The images responsible for the emotion include natural objects such as honeycomb or the lotus seed head, and man-made objects such as aerated chocolate or stacked industrial pipes viewed end-on. Despite their seemingly innocuous nature, images such as these (ideal for sharing on the internet) can induce a variety of symptoms including cognitive changes that reflect anxiety, bodily symptoms that are skin-related (such as itchiness and goose-bumps), and physiological changes (such as nausea, a racing heart, or trouble catching breath).
The images that induce the emotional reaction would not normally be conceived of as threatening so, in this respect, trypophobia differs from many other phobias.
Phobias are anxiety disorders that are normally thought to arise because of learning (a dog bite may lead to a fear of dogs) or because of innate evolutionary mechanisms, like the ones that may underlie a fear of spiders and snakes. Usually, there is a threat, specific or general, real or imagined.
In the case of trypophobia, there is no obvious threat, and the range of images that induce the phobia have very little in common with one another, other than their configuration.
It appears that it is this configuration that holds the key to the emotion that the images induce. Individuals who do not profess trypophobia still find trypophobic images aversive, although they do not experience the emotion. They do so because the configuration gives the image mathematical properties that are shared by most images that cause visual discomfort, eyestrain, or headache.
Images with these mathematical properties cannot be processed efficiently by the brain and therefore require more brain oxygenation. In a paper, Paul Hibbard and I proposed that the discomfort occurs precisely because people avoid looking at the images because they require excessive brain oxygenation. (The brain uses about 20% of the body’s energy, and its energy usage needs to be kept to a minimum.)
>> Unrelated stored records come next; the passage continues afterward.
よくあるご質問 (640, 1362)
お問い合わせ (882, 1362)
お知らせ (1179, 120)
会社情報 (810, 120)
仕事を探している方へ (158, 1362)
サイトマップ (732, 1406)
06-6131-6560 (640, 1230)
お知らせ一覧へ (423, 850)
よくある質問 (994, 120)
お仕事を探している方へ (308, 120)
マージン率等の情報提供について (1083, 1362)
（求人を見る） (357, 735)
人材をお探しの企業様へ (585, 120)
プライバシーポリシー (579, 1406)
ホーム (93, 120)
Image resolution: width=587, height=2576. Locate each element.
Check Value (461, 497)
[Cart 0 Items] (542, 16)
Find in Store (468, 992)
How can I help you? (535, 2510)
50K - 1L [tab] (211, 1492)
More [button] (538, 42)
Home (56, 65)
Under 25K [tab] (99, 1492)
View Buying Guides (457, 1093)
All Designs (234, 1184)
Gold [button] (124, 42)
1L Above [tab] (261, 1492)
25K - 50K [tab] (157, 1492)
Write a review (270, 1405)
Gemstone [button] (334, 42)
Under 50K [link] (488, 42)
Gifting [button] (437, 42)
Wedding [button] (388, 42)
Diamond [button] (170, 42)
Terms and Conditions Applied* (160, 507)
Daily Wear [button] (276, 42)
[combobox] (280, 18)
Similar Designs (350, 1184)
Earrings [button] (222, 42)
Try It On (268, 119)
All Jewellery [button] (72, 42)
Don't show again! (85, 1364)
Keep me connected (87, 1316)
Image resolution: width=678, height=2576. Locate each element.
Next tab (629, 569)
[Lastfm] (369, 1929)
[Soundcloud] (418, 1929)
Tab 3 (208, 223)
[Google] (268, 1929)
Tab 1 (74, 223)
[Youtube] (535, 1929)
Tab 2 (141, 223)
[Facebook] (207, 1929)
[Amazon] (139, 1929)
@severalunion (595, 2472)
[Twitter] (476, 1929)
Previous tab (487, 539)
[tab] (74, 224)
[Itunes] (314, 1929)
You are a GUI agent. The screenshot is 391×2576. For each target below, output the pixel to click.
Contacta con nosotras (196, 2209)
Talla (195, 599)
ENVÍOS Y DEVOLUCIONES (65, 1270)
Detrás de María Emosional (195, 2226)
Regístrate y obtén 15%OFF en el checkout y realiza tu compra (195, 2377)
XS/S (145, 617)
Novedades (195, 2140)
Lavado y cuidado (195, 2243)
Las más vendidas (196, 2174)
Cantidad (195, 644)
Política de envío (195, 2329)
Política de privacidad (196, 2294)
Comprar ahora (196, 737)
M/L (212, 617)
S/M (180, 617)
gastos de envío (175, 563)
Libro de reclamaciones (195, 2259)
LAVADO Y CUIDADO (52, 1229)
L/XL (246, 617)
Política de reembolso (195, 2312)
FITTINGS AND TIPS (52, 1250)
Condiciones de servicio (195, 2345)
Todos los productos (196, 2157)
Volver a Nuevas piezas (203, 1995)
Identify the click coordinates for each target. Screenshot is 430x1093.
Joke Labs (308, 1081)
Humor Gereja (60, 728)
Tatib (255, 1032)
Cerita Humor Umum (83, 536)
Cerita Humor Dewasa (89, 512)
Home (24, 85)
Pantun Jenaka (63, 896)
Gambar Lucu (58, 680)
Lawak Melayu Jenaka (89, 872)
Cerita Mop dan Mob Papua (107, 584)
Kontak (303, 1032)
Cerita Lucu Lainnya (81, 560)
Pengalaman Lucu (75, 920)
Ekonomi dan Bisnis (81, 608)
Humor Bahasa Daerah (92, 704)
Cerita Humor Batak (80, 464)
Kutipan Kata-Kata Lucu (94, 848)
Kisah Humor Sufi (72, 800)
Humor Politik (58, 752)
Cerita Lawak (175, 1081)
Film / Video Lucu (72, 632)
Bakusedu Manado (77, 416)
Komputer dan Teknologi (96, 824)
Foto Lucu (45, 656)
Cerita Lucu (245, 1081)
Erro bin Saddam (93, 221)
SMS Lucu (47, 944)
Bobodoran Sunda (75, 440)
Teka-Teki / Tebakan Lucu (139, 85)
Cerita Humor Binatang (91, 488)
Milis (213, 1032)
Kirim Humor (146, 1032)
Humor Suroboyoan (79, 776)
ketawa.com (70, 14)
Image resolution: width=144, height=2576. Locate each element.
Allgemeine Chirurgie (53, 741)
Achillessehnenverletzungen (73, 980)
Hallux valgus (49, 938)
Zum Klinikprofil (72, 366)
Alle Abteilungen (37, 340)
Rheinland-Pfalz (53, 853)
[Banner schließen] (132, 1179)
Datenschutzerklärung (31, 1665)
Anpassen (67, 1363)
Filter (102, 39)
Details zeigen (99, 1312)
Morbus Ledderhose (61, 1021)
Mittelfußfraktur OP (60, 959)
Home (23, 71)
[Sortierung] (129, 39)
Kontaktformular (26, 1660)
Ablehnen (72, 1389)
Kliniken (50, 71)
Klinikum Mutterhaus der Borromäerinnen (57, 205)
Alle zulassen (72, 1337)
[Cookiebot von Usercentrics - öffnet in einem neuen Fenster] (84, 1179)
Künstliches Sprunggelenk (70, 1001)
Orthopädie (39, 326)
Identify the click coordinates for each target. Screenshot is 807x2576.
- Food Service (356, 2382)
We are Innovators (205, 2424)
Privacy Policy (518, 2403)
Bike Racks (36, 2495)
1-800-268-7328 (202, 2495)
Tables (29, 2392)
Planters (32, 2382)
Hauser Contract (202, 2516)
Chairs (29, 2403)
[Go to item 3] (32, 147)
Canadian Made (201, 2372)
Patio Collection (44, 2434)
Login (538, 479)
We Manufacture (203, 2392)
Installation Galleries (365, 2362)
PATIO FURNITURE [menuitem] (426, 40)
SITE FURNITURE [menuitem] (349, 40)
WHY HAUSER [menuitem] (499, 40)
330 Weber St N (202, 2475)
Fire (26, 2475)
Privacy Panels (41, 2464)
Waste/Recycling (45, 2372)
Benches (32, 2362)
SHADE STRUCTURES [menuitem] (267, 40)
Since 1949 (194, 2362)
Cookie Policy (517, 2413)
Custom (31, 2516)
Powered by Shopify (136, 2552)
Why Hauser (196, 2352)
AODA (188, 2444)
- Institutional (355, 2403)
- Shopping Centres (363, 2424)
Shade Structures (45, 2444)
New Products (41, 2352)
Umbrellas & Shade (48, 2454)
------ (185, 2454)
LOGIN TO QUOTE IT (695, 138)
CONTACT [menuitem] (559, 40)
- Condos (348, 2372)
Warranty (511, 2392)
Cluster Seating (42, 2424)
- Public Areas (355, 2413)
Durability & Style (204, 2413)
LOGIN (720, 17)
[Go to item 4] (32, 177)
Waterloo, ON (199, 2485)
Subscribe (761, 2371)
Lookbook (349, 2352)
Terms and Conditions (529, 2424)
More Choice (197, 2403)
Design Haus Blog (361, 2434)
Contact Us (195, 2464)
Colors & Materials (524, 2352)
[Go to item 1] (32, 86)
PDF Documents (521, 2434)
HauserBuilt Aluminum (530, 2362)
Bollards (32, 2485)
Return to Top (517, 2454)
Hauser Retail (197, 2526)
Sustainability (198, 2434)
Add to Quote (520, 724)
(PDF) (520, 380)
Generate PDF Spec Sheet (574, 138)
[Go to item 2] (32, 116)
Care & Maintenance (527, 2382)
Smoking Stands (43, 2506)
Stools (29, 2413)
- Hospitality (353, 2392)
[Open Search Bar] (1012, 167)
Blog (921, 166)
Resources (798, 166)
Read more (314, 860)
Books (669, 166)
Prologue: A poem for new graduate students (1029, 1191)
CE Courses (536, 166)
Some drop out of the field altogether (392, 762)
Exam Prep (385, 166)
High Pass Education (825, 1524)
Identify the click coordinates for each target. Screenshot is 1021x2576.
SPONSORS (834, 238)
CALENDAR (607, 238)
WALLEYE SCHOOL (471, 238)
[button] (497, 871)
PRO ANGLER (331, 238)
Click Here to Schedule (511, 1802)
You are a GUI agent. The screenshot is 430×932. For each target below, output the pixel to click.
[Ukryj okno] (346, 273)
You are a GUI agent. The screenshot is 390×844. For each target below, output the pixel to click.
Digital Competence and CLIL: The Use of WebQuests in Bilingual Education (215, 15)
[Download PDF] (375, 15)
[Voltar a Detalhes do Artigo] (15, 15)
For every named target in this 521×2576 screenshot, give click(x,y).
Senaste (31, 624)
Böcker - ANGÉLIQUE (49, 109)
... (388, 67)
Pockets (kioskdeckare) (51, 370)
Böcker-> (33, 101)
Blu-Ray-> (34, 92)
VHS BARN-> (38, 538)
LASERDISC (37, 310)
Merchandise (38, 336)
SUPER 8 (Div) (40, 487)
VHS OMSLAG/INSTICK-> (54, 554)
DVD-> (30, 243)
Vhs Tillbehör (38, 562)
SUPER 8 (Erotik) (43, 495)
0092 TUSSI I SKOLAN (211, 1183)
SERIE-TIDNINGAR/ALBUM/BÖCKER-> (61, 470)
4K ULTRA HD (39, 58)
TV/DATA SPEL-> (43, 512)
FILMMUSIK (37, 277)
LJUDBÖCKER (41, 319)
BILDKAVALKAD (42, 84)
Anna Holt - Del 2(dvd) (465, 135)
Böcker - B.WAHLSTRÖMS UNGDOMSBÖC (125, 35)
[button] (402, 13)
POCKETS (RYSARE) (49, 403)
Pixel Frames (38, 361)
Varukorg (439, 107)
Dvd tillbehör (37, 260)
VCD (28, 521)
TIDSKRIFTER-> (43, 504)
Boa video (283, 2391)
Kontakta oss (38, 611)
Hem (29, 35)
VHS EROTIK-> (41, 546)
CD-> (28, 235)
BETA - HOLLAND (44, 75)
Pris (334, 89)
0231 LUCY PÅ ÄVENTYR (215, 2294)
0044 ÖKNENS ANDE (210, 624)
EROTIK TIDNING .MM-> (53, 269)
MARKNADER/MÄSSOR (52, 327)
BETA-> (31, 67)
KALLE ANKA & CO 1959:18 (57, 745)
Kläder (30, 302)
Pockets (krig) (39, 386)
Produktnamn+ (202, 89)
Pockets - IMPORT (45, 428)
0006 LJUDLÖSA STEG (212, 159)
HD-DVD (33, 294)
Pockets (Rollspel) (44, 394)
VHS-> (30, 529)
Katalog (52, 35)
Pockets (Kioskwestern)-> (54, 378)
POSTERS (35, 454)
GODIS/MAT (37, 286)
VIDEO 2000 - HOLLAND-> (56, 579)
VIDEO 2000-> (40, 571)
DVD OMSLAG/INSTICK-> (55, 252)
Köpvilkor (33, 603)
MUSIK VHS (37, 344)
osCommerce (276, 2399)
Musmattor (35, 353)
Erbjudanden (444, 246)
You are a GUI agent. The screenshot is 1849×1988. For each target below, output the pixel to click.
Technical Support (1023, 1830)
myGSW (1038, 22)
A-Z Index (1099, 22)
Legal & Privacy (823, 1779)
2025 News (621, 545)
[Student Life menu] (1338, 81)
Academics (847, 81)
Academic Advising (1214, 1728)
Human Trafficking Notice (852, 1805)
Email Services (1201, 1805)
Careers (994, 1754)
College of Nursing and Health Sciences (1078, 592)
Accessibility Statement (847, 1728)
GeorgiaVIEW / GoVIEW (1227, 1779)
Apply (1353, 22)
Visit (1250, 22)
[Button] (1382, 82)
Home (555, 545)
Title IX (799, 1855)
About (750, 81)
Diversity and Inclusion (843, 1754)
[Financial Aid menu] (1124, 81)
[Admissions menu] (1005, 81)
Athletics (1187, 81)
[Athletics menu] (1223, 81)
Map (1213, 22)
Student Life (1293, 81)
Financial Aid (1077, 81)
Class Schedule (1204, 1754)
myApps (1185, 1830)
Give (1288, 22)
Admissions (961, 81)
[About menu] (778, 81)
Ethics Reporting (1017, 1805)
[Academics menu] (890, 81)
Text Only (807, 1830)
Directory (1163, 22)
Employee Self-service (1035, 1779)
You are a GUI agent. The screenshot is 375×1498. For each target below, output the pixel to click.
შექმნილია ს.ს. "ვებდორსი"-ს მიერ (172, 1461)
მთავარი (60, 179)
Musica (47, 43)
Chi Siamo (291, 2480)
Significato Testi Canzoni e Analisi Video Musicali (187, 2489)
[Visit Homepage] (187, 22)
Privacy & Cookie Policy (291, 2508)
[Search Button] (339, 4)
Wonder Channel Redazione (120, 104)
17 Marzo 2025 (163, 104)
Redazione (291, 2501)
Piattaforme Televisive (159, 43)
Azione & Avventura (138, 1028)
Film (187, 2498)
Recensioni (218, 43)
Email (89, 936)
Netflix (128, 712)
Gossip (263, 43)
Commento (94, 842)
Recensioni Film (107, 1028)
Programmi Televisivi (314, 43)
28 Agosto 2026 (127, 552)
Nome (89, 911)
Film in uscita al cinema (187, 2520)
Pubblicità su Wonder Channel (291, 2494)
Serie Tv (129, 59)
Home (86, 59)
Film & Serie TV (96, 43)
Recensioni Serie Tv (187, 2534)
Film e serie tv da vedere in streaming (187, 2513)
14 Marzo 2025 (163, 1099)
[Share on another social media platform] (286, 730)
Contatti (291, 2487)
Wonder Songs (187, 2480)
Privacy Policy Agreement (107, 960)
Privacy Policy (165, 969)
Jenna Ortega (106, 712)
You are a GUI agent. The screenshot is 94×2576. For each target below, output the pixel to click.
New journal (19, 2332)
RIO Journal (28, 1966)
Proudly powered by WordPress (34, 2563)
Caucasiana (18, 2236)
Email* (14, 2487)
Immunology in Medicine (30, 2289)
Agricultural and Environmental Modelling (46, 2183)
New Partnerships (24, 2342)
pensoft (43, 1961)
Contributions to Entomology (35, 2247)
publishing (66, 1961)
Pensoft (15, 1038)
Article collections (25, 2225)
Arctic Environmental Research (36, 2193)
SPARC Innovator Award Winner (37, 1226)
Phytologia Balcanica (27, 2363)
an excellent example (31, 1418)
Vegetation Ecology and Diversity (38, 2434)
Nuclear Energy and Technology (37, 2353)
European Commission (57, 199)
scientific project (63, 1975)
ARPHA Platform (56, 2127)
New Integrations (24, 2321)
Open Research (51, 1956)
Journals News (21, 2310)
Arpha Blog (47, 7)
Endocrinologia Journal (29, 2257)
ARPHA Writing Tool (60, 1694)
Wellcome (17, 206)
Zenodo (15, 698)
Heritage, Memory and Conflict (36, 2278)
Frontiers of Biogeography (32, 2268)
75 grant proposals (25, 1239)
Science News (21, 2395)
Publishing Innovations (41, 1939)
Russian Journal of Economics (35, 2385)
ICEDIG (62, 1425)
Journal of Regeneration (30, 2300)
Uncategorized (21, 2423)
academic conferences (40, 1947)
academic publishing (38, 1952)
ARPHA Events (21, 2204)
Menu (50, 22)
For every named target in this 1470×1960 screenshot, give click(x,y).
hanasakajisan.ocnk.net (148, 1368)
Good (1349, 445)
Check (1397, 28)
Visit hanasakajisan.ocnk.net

So trypophobic images are among those that are intrinsically uncomfortable to look at, and we are now investigating why it is that some people and not others experience an emotional response.
Images of contaminants such as mould and skin diseases can provoke disgust in most people, not just those with trypophobia. The disgust is probably an evolutionary mechanism that promotes avoidance and has survival value.
Images of mold and skin lesions have mathematical properties similar to those of images that are trypophobic, and our current work explores whether they also induce a large oxygenation of the brain in addition to being generally uncomfortable. Perhaps discomfort is a useful mechanism not only for avoiding excessive oxygenation, but also for rapidly avoiding objects that provide a threat in terms of contamination. It may be that in people with trypophobia, the mechanism is overworking.